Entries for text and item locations
━━━━━━━━━━━━━━━━━━━━

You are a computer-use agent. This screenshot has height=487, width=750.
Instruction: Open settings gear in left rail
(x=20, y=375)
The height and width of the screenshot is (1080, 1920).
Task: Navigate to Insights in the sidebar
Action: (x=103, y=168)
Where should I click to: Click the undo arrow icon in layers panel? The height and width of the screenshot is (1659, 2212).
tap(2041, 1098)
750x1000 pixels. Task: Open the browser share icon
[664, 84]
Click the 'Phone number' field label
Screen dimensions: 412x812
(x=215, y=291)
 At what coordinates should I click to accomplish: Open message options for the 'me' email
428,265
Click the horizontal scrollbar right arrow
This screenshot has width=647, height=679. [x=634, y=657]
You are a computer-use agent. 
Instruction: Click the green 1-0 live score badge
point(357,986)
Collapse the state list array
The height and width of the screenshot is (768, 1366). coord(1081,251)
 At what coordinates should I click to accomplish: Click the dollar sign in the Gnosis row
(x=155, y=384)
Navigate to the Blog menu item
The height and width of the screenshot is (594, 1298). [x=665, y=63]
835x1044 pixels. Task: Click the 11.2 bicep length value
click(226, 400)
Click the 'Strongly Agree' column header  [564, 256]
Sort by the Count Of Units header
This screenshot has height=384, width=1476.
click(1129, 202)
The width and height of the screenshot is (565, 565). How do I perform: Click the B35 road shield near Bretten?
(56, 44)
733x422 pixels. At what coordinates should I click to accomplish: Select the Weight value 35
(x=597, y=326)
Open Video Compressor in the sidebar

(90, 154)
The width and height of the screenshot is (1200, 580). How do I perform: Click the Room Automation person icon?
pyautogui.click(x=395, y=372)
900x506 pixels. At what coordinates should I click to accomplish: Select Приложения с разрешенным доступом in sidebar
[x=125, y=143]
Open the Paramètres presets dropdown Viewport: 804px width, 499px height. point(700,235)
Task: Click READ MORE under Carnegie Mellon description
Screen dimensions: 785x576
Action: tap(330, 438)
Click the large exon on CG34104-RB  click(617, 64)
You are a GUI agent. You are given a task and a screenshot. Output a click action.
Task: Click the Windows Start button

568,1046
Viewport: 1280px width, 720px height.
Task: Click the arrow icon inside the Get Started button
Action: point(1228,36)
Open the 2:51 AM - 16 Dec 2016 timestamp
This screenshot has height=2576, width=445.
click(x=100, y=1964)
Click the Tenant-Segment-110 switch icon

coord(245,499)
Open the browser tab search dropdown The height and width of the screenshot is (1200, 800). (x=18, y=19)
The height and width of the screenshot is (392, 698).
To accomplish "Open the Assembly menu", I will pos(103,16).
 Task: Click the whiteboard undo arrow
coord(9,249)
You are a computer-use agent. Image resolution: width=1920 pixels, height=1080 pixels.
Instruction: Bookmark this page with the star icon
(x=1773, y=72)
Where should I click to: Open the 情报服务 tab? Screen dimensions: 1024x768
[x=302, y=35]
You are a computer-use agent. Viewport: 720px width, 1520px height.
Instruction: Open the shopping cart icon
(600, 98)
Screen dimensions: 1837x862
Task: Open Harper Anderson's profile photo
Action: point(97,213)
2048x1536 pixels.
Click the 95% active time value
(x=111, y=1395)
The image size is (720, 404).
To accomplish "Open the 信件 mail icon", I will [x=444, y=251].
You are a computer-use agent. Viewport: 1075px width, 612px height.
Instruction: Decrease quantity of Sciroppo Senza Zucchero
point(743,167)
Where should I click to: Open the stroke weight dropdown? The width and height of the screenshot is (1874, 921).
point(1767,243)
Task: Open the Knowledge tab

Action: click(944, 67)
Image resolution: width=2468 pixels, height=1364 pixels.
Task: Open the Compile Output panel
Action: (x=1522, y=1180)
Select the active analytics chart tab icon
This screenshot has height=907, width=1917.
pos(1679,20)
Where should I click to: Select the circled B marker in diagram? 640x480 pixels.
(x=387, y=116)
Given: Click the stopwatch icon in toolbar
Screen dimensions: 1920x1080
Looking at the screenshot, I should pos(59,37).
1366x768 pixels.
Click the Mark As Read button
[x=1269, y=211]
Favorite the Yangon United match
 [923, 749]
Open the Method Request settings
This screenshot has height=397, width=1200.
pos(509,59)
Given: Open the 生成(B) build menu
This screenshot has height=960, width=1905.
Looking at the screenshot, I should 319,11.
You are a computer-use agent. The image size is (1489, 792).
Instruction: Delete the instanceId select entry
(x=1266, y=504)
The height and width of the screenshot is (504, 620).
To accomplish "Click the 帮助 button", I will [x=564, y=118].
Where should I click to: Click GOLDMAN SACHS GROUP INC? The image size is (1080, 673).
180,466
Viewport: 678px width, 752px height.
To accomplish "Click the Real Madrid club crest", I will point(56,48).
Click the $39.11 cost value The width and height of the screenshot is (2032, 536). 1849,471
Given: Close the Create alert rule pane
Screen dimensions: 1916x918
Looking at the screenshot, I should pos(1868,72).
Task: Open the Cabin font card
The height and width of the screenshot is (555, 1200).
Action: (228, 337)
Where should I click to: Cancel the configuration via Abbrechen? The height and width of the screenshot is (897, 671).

━━━━━━━━━━━━━━━━━━━━

Copy the entries verbatim, from the first line through the line that contains "Click the large", with both ends included.

**RESPONSE TO THE TASK**
You are a computer-use agent. This screenshot has height=487, width=750.
Instruction: Open settings gear in left rail
(x=20, y=375)
The height and width of the screenshot is (1080, 1920).
Task: Navigate to Insights in the sidebar
Action: (x=103, y=168)
Where should I click to: Click the undo arrow icon in layers panel? The height and width of the screenshot is (1659, 2212).
tap(2041, 1098)
750x1000 pixels. Task: Open the browser share icon
[664, 84]
Click the 'Phone number' field label
Screen dimensions: 412x812
(x=215, y=291)
 At what coordinates should I click to accomplish: Open message options for the 'me' email
428,265
Click the horizontal scrollbar right arrow
This screenshot has width=647, height=679. [x=634, y=657]
You are a computer-use agent. 
Instruction: Click the green 1-0 live score badge
point(357,986)
Collapse the state list array
The height and width of the screenshot is (768, 1366). coord(1081,251)
 At what coordinates should I click to accomplish: Click the dollar sign in the Gnosis row
(x=155, y=384)
Navigate to the Blog menu item
The height and width of the screenshot is (594, 1298). [x=665, y=63]
835x1044 pixels. Task: Click the 11.2 bicep length value
click(226, 400)
Click the 'Strongly Agree' column header  [564, 256]
Sort by the Count Of Units header
This screenshot has height=384, width=1476.
click(1129, 202)
The width and height of the screenshot is (565, 565). How do I perform: Click the B35 road shield near Bretten?
(56, 44)
733x422 pixels. At what coordinates should I click to accomplish: Select the Weight value 35
(x=597, y=326)
Open Video Compressor in the sidebar

(90, 154)
The width and height of the screenshot is (1200, 580). How do I perform: Click the Room Automation person icon?
pyautogui.click(x=395, y=372)
900x506 pixels. At what coordinates should I click to accomplish: Select Приложения с разрешенным доступом in sidebar
[x=125, y=143]
Open the Paramètres presets dropdown Viewport: 804px width, 499px height. point(700,235)
Task: Click READ MORE under Carnegie Mellon description
Screen dimensions: 785x576
Action: tap(330, 438)
Click the large exon on CG34104-RB  click(617, 64)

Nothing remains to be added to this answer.